The Vigil: 26 Days in Crawford, Texas
W. Leon Smith
In August of 2005, a grieving mother and her supporters laid siege to Crawford
Texas. Cindy Sheehan set up camp outside of President Bush's ranch, determined to find some answers. For 26 days, all eyes
were on Camp Casey. Sheehan's grief and steadfast vigil gave a human face to the war in Iraq. Her outrage sparked the type
of protest movement media frenzy not seen since the '70s.
At the center of it all was Crawford's own Lone Star Iconoclast.
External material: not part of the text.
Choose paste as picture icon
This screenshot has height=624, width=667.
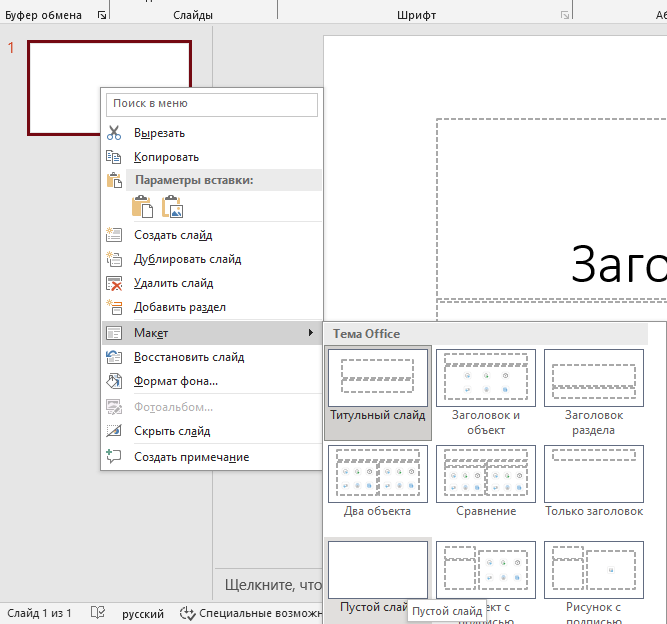(x=173, y=207)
In the heart of
the reddest of Red States, The Iconoclast found itself caught between the public's (deeply conservative) expectations, and
the paper's publisher, W. Leon Smith's, sense of journalistic duty to report objectively. The Vigil is an invaluable record
of the Iconoclast's coverage, with Sheehan herself providing a scene-setting foreword.
The result is a high stakes, blow-by-blow account of the events as they unfolded.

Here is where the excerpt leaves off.